▶ BRIEF
Return, word for word, the part of the records that opens with the line containing "Click the grayed-out Issuer Statement button" and closes with the line containing "960x659 pixels. coord(479,62)", including both of those lines.

▶ SUPPLIED DATA
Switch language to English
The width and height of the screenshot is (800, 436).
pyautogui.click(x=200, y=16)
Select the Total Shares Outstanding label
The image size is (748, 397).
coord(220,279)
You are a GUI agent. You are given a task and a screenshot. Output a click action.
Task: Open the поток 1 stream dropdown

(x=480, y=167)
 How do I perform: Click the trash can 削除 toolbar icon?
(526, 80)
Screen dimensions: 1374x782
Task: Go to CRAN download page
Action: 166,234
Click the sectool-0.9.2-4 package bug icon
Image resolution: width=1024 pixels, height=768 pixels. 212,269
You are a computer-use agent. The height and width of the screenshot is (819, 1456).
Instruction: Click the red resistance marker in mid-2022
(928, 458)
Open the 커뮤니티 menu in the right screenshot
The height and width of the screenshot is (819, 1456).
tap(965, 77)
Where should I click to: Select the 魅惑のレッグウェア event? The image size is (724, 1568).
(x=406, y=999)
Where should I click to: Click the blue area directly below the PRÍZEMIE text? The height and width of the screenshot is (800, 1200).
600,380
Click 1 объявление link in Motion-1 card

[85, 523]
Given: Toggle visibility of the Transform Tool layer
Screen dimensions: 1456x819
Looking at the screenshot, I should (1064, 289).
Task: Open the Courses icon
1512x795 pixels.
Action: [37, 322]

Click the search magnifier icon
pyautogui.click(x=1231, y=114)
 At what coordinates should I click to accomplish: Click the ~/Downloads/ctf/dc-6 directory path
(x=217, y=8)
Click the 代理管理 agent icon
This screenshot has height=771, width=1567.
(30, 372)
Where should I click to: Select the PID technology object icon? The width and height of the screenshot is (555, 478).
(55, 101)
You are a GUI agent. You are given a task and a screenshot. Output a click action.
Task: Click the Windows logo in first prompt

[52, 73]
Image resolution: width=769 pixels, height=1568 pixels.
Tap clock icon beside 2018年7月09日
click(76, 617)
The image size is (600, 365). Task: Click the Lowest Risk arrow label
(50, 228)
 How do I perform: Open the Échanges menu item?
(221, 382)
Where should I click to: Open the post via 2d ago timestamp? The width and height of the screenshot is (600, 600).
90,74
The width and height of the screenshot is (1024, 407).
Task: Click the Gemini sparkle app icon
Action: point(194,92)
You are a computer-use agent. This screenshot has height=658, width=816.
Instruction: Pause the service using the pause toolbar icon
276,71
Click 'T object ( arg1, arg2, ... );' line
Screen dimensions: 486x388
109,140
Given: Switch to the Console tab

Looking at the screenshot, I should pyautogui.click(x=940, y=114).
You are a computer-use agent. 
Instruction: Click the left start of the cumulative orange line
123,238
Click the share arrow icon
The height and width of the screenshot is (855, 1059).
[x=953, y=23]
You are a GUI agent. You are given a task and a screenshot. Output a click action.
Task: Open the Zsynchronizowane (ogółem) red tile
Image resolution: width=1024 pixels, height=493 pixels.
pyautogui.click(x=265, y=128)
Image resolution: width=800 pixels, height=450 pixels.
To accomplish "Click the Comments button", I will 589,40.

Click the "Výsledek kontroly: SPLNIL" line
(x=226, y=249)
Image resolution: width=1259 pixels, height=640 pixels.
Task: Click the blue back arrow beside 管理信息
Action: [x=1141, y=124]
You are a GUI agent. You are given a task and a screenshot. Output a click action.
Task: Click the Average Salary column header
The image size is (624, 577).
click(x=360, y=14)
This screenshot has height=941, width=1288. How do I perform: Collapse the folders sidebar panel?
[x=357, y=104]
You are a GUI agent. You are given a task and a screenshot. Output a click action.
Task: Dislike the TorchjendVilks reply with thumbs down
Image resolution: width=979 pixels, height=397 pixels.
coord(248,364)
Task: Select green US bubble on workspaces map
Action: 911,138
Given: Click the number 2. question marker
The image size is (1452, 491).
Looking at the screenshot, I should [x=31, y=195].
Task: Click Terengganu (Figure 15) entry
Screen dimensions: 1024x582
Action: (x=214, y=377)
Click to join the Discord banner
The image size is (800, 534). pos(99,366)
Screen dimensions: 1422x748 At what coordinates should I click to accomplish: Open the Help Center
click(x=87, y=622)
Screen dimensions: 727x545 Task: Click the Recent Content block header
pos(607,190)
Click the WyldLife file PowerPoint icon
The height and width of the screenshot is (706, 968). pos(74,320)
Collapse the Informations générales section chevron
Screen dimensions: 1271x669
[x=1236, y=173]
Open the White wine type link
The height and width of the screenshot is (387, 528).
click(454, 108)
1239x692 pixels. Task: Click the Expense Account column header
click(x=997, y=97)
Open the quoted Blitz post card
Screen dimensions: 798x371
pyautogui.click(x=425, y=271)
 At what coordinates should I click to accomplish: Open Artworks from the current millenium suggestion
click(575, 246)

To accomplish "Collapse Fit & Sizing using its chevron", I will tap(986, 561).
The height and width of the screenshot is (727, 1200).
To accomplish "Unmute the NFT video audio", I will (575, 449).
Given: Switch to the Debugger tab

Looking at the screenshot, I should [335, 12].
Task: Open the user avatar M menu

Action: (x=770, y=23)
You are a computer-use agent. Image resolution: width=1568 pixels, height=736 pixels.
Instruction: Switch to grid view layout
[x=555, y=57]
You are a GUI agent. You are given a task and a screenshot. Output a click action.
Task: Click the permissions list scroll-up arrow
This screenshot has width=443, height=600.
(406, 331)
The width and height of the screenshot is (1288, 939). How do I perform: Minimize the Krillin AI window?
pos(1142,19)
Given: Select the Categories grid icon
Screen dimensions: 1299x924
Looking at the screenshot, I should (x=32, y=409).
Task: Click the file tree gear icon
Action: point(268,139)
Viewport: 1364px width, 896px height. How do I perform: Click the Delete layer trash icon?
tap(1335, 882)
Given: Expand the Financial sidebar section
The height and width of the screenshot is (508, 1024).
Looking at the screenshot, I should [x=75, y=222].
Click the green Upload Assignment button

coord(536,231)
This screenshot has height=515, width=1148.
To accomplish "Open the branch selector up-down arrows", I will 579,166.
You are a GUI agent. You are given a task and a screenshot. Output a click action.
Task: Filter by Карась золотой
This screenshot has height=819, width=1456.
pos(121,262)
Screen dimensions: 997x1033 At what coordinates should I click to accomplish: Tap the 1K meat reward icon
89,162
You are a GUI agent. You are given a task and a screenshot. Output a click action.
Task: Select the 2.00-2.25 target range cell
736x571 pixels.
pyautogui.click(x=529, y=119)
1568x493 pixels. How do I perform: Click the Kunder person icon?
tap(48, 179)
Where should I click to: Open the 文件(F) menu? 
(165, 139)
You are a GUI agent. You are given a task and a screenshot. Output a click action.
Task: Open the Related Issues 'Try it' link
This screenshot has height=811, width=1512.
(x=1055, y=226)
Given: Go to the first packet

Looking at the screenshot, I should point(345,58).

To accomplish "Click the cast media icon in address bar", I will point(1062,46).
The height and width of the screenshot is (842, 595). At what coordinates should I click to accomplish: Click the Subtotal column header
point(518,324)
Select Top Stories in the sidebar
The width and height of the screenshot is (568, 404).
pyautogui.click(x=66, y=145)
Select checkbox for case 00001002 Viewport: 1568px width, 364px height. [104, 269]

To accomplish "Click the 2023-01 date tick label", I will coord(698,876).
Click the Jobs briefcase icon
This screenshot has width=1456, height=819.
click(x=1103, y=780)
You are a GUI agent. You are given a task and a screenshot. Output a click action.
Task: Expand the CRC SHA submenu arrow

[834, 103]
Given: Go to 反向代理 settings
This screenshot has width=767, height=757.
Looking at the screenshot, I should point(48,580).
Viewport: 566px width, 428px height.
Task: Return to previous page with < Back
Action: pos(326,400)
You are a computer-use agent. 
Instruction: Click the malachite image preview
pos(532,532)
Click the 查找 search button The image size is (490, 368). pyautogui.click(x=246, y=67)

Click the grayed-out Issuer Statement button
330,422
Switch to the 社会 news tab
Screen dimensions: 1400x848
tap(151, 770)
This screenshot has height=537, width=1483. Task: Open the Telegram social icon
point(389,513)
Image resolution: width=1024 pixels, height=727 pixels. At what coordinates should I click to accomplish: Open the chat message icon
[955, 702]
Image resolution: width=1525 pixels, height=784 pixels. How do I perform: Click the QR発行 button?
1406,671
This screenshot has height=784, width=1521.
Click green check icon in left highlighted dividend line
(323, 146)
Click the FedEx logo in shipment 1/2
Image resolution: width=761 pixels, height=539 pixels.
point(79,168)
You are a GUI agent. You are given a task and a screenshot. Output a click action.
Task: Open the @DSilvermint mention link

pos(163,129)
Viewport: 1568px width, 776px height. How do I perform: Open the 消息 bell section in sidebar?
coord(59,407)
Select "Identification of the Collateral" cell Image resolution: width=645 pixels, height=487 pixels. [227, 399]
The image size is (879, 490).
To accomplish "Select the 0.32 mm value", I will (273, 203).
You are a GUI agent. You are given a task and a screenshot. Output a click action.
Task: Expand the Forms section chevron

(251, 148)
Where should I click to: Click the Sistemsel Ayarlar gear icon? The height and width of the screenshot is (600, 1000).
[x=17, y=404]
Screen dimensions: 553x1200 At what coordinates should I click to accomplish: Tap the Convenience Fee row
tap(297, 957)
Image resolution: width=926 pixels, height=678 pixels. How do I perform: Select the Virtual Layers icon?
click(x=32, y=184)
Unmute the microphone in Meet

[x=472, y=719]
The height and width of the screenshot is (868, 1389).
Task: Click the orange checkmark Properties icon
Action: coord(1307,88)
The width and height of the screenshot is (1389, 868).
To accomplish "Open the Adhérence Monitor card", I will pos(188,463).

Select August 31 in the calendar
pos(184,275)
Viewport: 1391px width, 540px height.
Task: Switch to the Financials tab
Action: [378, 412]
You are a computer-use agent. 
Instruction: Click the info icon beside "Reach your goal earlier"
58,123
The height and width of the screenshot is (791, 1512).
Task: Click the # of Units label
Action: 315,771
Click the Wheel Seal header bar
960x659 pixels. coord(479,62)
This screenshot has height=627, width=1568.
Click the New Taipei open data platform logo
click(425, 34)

▶ ANSWER TO THE TASK
Click the grayed-out Issuer Statement button
330,422
Switch to the 社会 news tab
Screen dimensions: 1400x848
tap(151, 770)
This screenshot has height=537, width=1483. Task: Open the Telegram social icon
point(389,513)
Image resolution: width=1024 pixels, height=727 pixels. At what coordinates should I click to accomplish: Open the chat message icon
[955, 702]
Image resolution: width=1525 pixels, height=784 pixels. How do I perform: Click the QR発行 button?
1406,671
This screenshot has height=784, width=1521.
Click green check icon in left highlighted dividend line
(323, 146)
Click the FedEx logo in shipment 1/2
Image resolution: width=761 pixels, height=539 pixels.
point(79,168)
You are a GUI agent. You are given a task and a screenshot. Output a click action.
Task: Open the @DSilvermint mention link

pos(163,129)
Viewport: 1568px width, 776px height. How do I perform: Open the 消息 bell section in sidebar?
coord(59,407)
Select "Identification of the Collateral" cell Image resolution: width=645 pixels, height=487 pixels. [227, 399]
The image size is (879, 490).
To accomplish "Select the 0.32 mm value", I will (273, 203).
You are a GUI agent. You are given a task and a screenshot. Output a click action.
Task: Expand the Forms section chevron

(251, 148)
Where should I click to: Click the Sistemsel Ayarlar gear icon? The height and width of the screenshot is (600, 1000).
[x=17, y=404]
Screen dimensions: 553x1200 At what coordinates should I click to accomplish: Tap the Convenience Fee row
tap(297, 957)
Image resolution: width=926 pixels, height=678 pixels. How do I perform: Select the Virtual Layers icon?
click(x=32, y=184)
Unmute the microphone in Meet

[x=472, y=719]
The height and width of the screenshot is (868, 1389).
Task: Click the orange checkmark Properties icon
Action: coord(1307,88)
The width and height of the screenshot is (1389, 868).
To accomplish "Open the Adhérence Monitor card", I will pos(188,463).

Select August 31 in the calendar
pos(184,275)
Viewport: 1391px width, 540px height.
Task: Switch to the Financials tab
Action: [378, 412]
You are a computer-use agent. 
Instruction: Click the info icon beside "Reach your goal earlier"
58,123
The height and width of the screenshot is (791, 1512).
Task: Click the # of Units label
Action: 315,771
Click the Wheel Seal header bar
960x659 pixels. coord(479,62)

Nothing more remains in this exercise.